FIGURE 2.

Effects of Fe deficiency and high pH on plant Fe status, root Fe uptake machinery and phenylpropanoid pathway components in Arabidopsis thaliana. Plants were pre-grown for 11 days in the presence of 20 μM Fe (III)-EDTA at pH 5.5, and then grown for 14 days in a medium with 0 (-Fe) or 20 μM (+Fe) Fe(III)-EDDHA in nutrient solutions buffered at pH 5.5 (with 5 mM MES-NaOH) or 7.5 (with 5mM HEPES-NaOH). (A) Plants at day 14 after imposing treatments. (B) Leaf chlorophyll concentration in young leaves of plants at day 14 after imposing treatments; data are means ± SE (n = 3) and significant differences among treatments (at p < 0.05) are marked with different letters above the columns. (C) Dry weights and Fe contents in shoots and roots at day 14 after imposing treatments. Data are means ± SE for biomass (n = 5) and for Fe contents (n = 2–5), and significant differences among treatments (at p < 0.05) are marked with different letters above the columns. (D) Abundance of IRT1, FRO2, ABCG37 (PDR9), F6’H1, COMT and CCoAMT transcripts in roots at day 3 after imposing treatments.
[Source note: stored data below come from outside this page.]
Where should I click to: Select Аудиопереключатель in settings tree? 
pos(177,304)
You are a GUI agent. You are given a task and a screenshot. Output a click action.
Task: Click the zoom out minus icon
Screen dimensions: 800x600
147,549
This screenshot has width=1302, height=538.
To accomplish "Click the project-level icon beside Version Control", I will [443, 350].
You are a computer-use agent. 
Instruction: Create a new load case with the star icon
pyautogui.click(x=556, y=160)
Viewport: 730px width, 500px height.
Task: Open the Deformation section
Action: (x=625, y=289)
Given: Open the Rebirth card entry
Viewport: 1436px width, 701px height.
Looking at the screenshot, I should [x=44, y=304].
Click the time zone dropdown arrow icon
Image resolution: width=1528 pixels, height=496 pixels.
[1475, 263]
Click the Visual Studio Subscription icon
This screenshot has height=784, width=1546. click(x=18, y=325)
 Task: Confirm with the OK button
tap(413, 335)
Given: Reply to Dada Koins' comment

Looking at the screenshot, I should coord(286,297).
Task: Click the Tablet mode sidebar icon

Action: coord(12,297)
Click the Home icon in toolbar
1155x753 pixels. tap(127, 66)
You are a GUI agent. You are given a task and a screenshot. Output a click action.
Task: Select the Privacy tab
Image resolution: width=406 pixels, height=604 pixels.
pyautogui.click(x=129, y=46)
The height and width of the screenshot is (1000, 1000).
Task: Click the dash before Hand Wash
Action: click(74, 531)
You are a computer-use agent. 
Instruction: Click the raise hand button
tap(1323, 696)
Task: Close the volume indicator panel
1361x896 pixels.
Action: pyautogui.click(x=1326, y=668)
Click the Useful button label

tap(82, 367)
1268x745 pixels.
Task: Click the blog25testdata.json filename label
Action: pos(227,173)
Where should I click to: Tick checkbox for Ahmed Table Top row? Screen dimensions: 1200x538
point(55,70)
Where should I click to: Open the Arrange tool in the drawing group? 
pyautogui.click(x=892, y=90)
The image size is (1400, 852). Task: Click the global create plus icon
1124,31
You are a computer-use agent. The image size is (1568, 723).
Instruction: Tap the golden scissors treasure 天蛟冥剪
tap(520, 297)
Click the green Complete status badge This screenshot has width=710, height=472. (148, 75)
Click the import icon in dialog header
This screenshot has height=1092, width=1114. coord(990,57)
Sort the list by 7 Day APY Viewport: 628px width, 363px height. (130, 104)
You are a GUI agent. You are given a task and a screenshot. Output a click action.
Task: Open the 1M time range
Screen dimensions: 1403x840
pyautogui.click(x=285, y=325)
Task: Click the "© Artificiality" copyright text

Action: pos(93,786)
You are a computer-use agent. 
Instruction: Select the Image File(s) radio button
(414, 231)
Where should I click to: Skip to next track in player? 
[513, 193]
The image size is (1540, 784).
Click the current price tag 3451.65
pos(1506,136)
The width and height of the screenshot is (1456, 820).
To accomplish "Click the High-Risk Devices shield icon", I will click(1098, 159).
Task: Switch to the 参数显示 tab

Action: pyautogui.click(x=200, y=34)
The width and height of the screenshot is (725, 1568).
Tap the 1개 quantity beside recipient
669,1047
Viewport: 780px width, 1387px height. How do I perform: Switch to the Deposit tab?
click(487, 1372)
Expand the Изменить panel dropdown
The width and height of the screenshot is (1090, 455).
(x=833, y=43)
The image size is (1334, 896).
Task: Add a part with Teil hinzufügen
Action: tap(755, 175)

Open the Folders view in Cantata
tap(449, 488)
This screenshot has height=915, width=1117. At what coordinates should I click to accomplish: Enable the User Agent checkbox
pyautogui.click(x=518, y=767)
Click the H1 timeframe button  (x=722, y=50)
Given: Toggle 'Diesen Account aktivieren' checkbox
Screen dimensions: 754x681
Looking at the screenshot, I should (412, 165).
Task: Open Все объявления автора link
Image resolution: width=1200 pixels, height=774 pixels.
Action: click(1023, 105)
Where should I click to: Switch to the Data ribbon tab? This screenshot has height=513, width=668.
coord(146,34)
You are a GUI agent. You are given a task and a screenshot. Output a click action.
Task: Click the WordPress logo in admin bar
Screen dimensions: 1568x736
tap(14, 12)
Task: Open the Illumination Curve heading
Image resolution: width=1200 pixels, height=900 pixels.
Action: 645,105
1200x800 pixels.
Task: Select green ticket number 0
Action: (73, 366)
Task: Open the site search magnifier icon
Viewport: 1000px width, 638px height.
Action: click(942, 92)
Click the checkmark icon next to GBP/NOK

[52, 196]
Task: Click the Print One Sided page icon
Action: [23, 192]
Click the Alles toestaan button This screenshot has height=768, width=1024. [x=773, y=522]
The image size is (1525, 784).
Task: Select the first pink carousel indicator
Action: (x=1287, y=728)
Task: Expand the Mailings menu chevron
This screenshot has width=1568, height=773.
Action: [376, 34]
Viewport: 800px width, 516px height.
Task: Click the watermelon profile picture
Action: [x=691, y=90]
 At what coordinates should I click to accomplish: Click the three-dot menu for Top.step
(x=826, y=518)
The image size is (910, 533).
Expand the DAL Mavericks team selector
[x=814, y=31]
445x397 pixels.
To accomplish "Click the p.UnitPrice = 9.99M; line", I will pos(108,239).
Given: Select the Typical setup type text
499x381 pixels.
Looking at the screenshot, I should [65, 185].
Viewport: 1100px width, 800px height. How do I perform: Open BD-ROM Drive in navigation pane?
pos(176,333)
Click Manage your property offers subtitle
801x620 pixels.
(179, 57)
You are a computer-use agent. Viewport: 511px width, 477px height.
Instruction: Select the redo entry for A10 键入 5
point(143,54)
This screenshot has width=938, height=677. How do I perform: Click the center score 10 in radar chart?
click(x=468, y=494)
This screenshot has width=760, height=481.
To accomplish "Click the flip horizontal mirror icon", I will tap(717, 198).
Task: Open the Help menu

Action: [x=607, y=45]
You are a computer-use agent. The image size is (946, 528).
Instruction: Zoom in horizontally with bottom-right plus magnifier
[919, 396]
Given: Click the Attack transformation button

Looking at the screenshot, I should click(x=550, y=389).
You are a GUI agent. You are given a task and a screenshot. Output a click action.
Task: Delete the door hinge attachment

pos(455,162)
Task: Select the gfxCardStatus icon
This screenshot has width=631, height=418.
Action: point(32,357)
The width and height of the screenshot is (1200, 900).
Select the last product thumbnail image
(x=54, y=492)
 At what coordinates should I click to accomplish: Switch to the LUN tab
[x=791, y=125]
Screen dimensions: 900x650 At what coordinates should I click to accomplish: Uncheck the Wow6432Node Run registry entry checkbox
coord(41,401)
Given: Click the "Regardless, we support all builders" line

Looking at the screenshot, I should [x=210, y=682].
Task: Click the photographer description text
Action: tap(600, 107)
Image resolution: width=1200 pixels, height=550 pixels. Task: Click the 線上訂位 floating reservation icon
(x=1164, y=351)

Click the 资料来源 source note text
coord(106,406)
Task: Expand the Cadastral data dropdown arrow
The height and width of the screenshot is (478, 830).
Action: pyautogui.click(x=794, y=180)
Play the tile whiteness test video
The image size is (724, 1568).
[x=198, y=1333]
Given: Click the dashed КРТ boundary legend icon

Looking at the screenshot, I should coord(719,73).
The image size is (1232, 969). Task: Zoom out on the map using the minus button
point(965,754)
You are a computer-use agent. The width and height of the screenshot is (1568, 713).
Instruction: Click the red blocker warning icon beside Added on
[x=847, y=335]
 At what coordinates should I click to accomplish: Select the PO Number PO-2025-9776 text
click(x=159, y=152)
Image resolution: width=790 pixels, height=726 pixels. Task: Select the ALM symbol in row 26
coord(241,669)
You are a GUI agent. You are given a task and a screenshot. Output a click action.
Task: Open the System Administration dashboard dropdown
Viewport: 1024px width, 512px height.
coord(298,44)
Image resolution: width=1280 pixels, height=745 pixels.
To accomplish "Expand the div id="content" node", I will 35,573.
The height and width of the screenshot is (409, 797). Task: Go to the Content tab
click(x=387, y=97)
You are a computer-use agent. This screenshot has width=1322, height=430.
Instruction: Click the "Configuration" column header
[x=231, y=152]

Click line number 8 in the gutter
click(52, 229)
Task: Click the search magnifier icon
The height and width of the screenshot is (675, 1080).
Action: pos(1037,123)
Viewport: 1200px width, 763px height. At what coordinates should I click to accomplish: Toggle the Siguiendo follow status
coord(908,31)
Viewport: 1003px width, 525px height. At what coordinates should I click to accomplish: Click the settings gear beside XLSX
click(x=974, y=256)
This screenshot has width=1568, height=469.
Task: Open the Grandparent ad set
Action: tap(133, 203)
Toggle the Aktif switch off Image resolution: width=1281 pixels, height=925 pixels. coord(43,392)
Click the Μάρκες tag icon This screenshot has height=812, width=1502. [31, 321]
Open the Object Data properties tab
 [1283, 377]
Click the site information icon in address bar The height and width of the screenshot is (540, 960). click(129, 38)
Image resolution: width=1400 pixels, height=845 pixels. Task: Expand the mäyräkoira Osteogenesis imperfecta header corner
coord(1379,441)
RNAs were extracted from roots and analyzed by qRT-PCR, using PP2 (At1g13320) as housekeeping gene. The ΔΔCT method was used to determine the relative transcript level. Data are means ± SE (n = 3–5). For each gene, significant differences among treatments (at p < 0.05) are marked with different letters above the columns.